__WHAT THIS TASK INVOLVES__: From the line containing "At what coordinates" through the end of the entries, please repeat every line exactly and nothing more; the pictures do not belong in the copy.

__DATA FOR THIS TASK__:

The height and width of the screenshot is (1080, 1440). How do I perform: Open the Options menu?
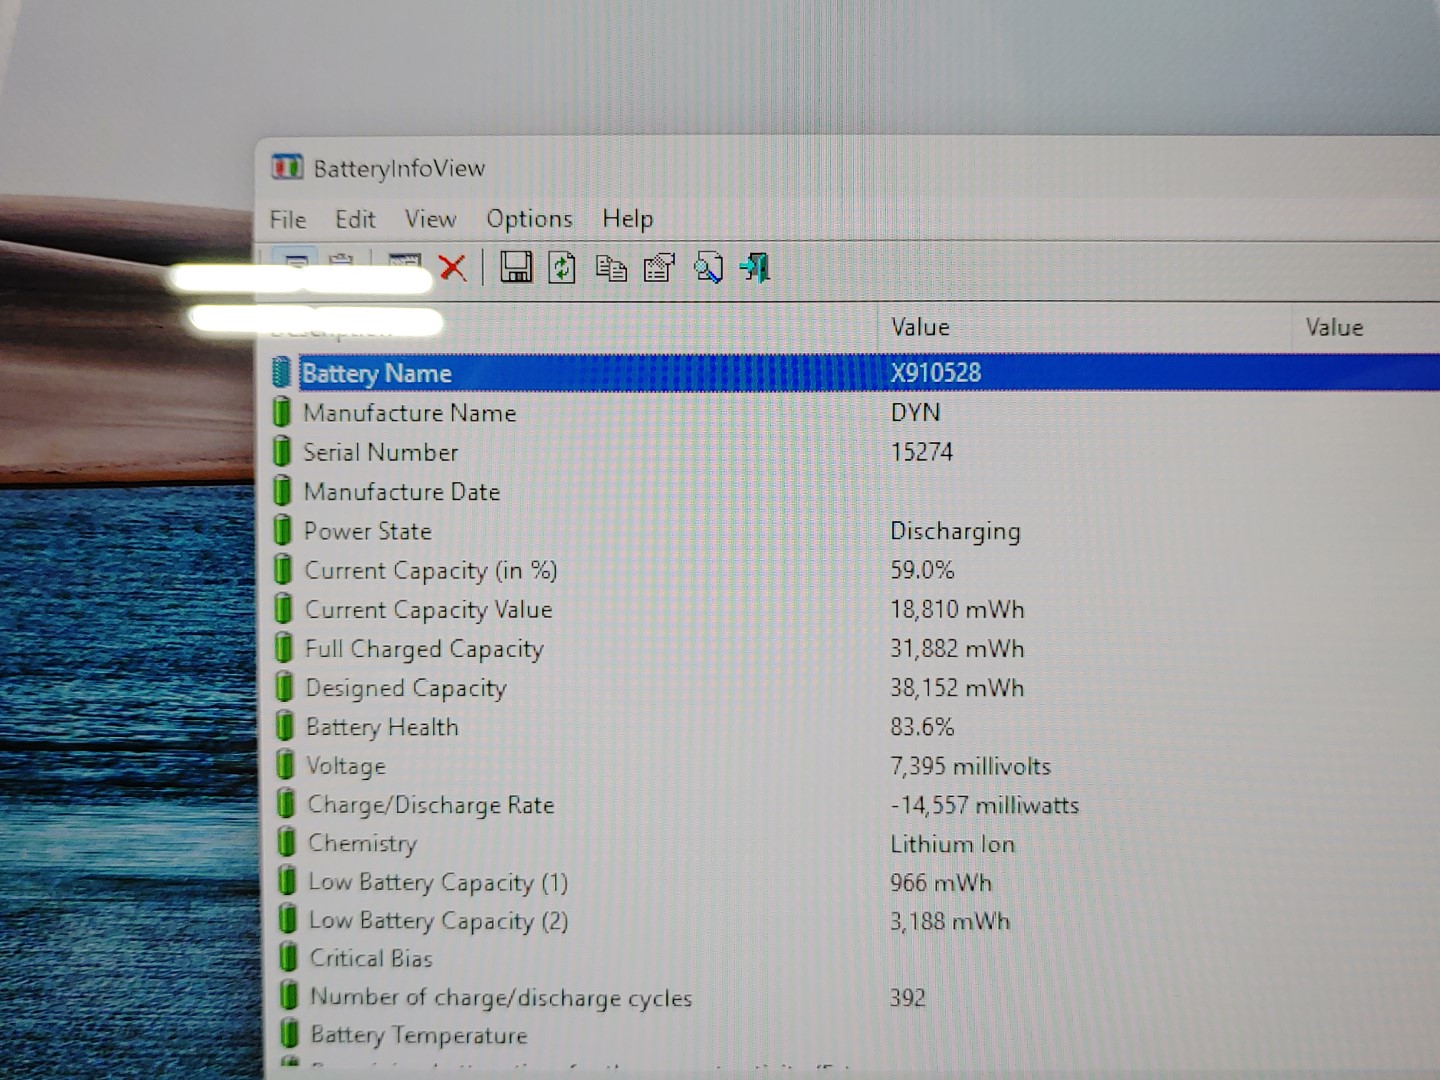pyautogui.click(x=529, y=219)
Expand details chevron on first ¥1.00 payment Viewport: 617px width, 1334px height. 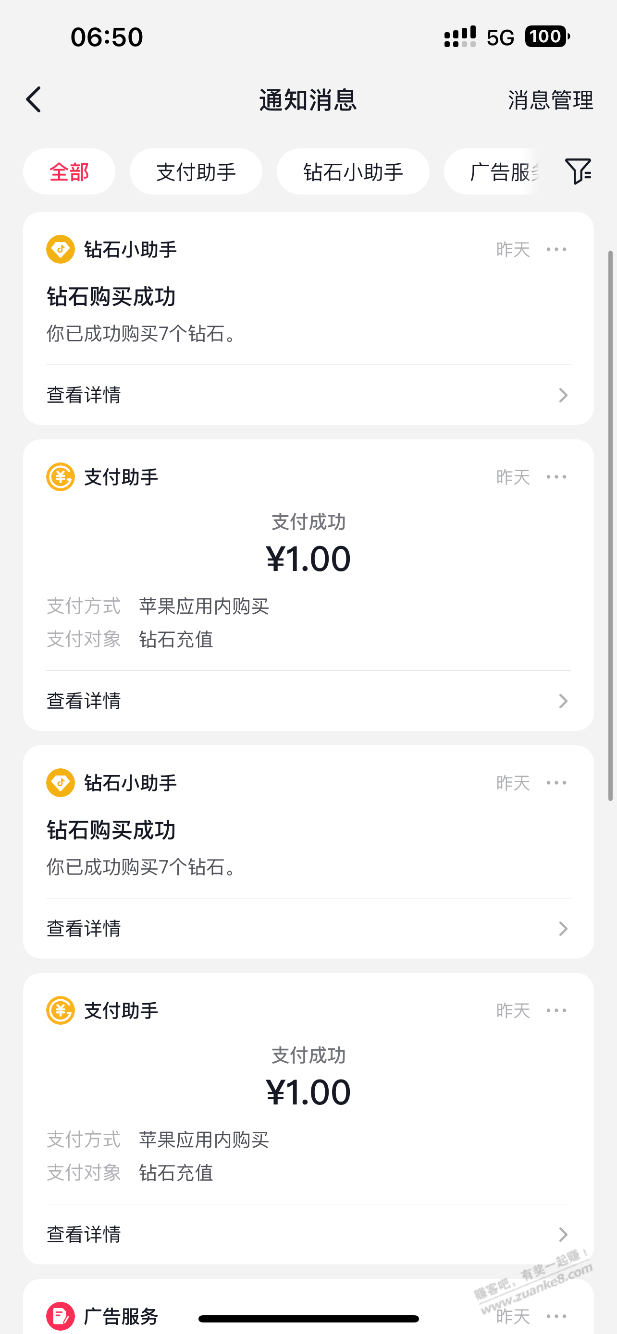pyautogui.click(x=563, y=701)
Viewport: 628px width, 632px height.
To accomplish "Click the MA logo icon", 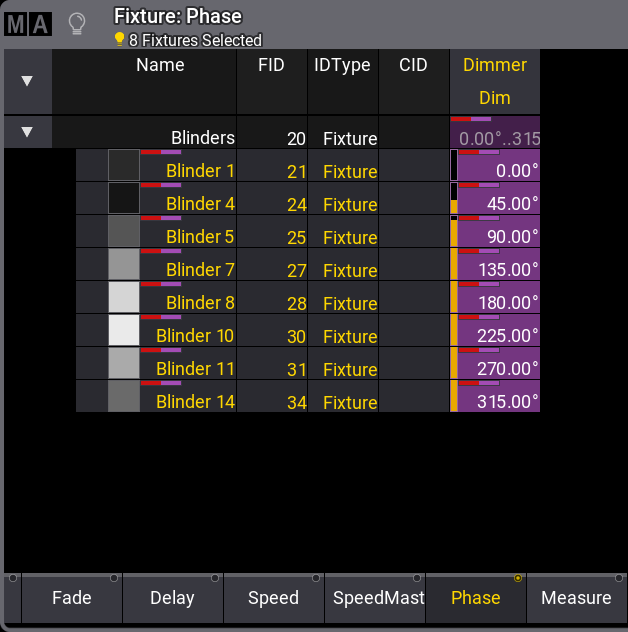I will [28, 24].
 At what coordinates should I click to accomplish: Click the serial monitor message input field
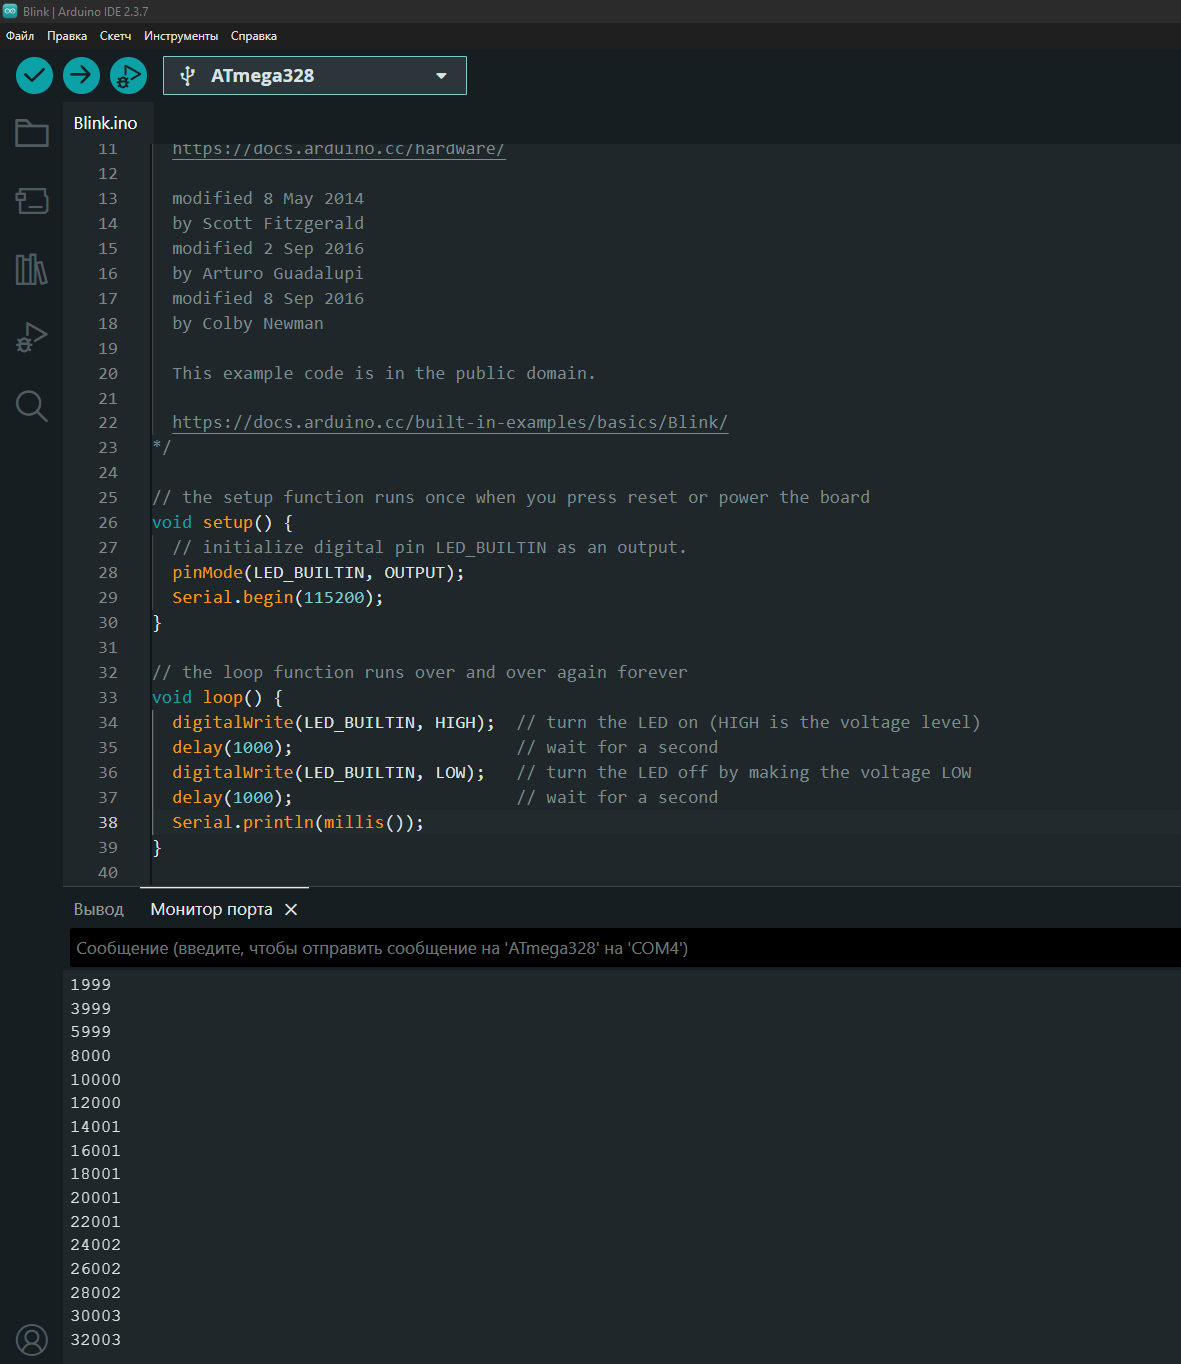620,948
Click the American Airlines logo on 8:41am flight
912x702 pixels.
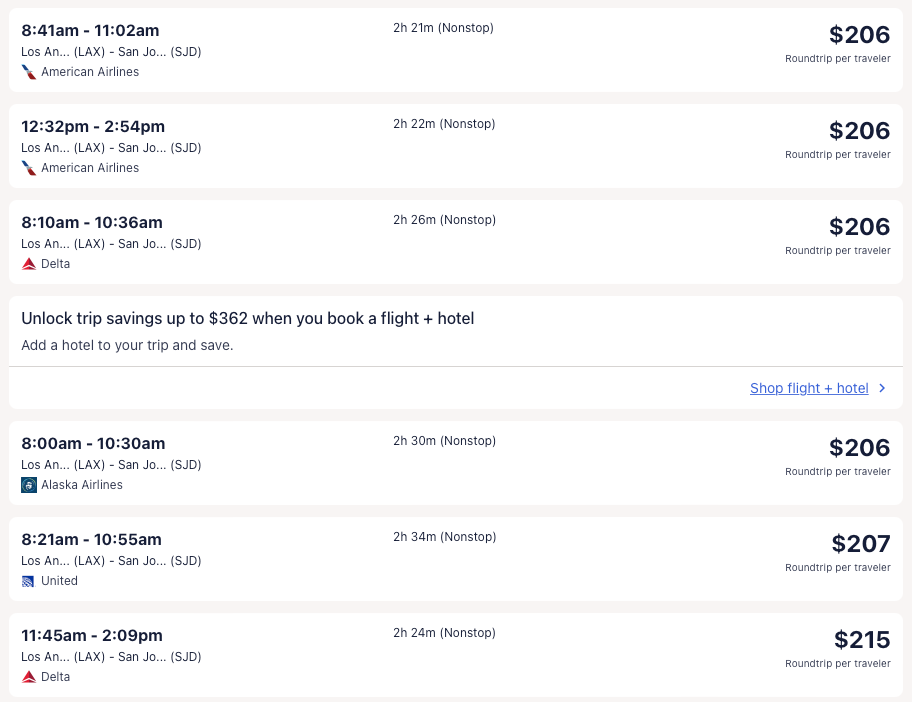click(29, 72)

__WRITTEN ANSWER__:
 At what coordinates should I click to accomplish: Click the serial monitor message input field
620,948
Click the American Airlines logo on 8:41am flight
912x702 pixels.
click(29, 72)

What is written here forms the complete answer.